Oral Roberts Golden Eagles
Saturday vs. North Dakota State (8:00 p.m. ET)
We want to be careful here because we are putting “fade” next to a team that hasn’t lost outright in its conference as we move into later February. But old Oral is indeed back, as the now-called Golden Eagles (who were known as the Titans when they made a run all of the way to the Elite 8 in 1974) are accelerating thru the Summit the way their school namesake used to hit the donations overdrive long ago in his weekly TV sermons, still unbeaten in the league race as we move past mid-February.
A familiar name from two years ago, G Max Abmas, is still bombing away (22.8 ppg) as he was in that breathless 2021 tourney run (and we can only guess that ORU has figured out how to play the NIL game if Abmas is still in tow), though he has some different running mates these days in Tulsa, including former Vandy transfer G Isaac McBride (12.4 ppg) and the Spruce Goose of the Summit, 7-3 Connor Vanover, who showed up from Arkansas this season and continues to fool defenses by often stepping out behind the arc to fire 3-balls in a sight that recalls the days of Manute Bol. Make no mistake, Paul Mills’ guys can score, as their 85.5 ppg (ranks only behind Gonzaga) suggests. Here is the rub, however; oddsmakers and the wagering public are now onto ORU, and point-spreads are consistently inflating well into the teens. After Thursday’s narrow escape vs. North Dakota, that’s now three straight spread Ls, not even close laying those sort of bomber prices the last two vs. Western Illinois and the Fighting Hawks. The Golden Eagles have become a semi-public team again, and the oddsmakers are now putting hefty premiums on ORU prices. Proceed carefully.
Ohio State Buckeyes
Sunday vs. Purdue (1:00 p.m. ET)
It’s been nirvana for Buckeyes haters the past month as Chris Holtmann’s team can’t seem to get out of its own way, the losing streak (SU and vs. spread) now at seven, and twelve of the last thirteen, as things seem to be getting much worse before they get any better. We thought Sunday’s ugly 62-41 home loss to Tom Izzo’s Michigan State was maybe the nadir this term, as no starter scored in double-digits as OSU shot just 28% (17 of 60) from the floor, until Thursday night at Iowa City, when the Hawkeyes had the lead up to 26 points in the second half before Fran McCaffery called off the dogs.

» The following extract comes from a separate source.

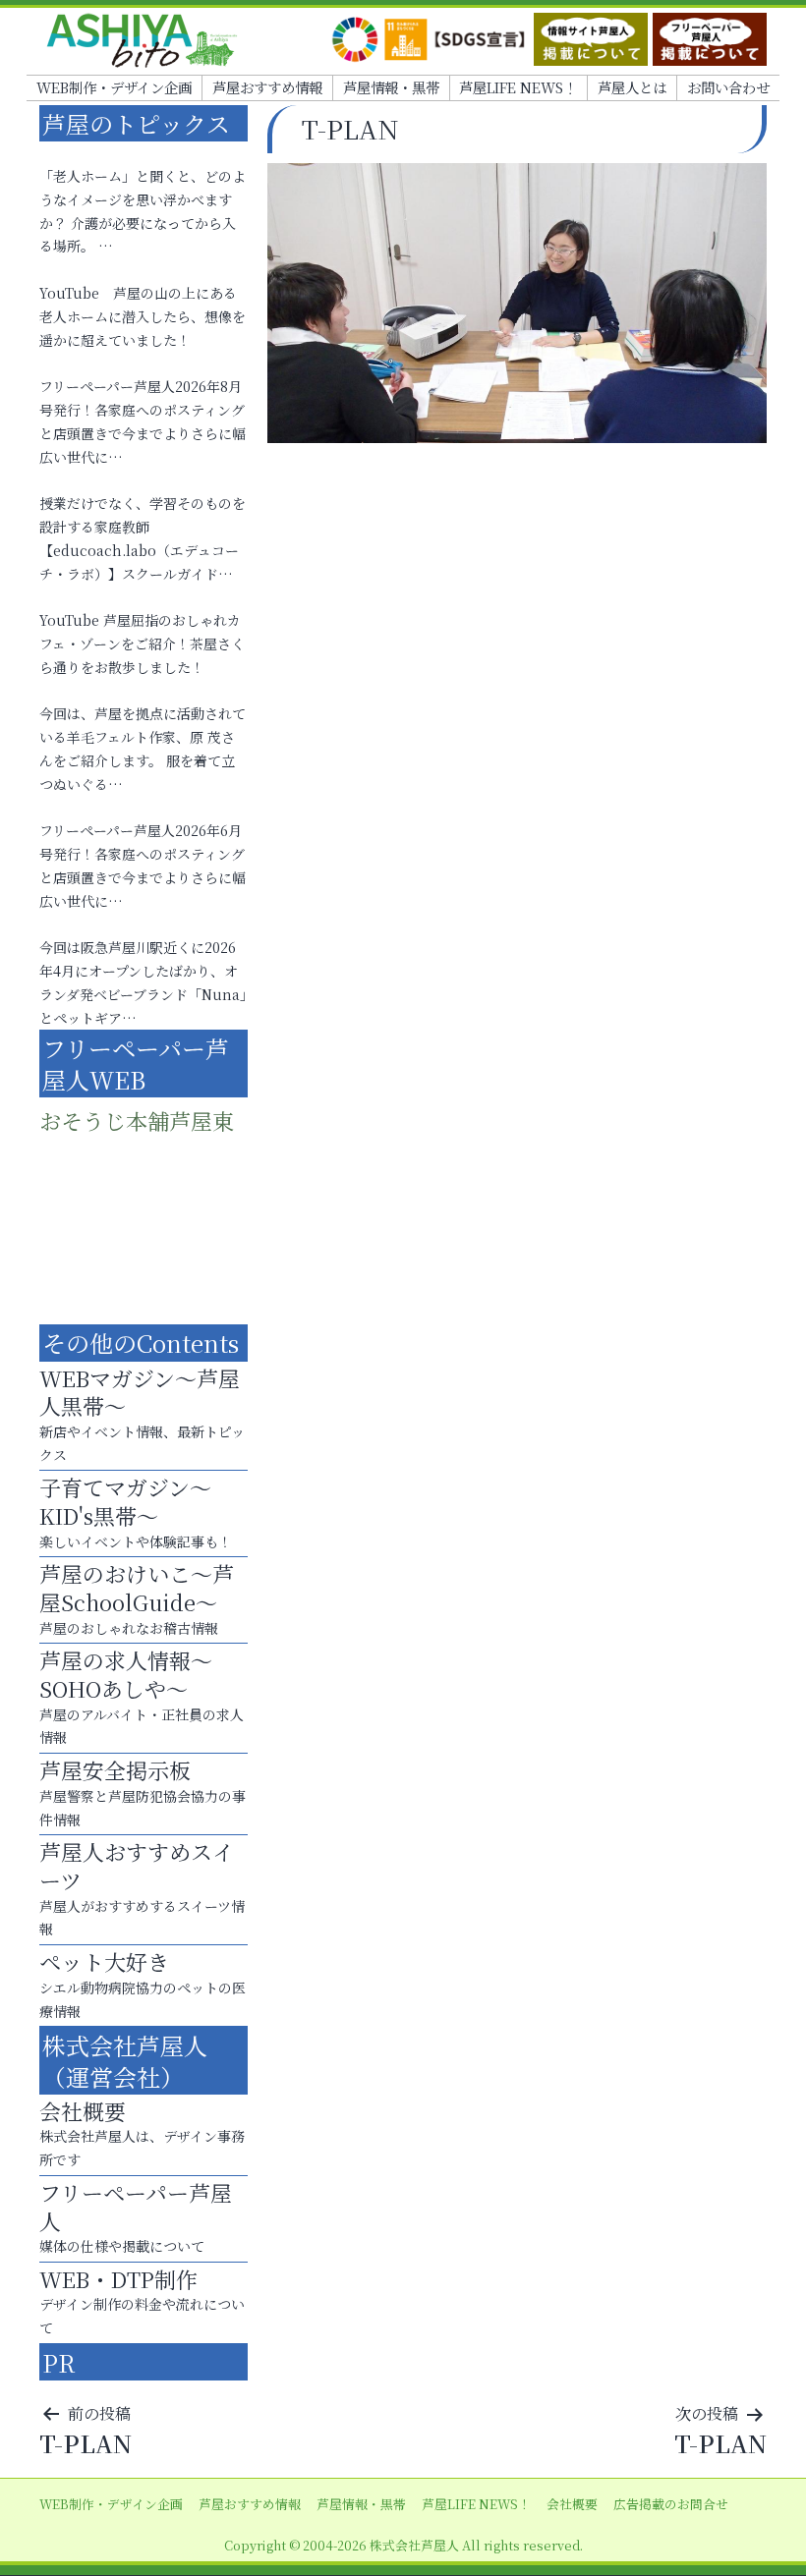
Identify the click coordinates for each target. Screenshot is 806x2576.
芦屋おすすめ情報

Also alarming has been the drop in production touted 6-6 frosh bull-in-china-shop Brice Sensabaugh, who seems to have hit the proverbial freshman wall, who into the Iowa game has been held to just 12 combined points across the previous two outings nd just 8 for 36 from the floor the past three outings, with some Big Ten sources suspecting some friction with Holtmann, who benched his young star for an extended period in last Thursday’s loss to Northwestern and might not be keen on the scuttlebutt that has Sensabugh opting out early and into the NBA Draft, where he’s projected by some to be a mid-first round pick. (In other words, it looks like Sensabaugh is a one-and-done.) Holtmann kept Sensabaugh in the game after McCaffery cleared his bench on Thursday, so the frosh added a few garbage-time buckets to pad his stats, but for the most part it was another disappointing effort. Holtmann appears to have no answers at the moment, with an angered Purdue (off of two straight losses) on deck.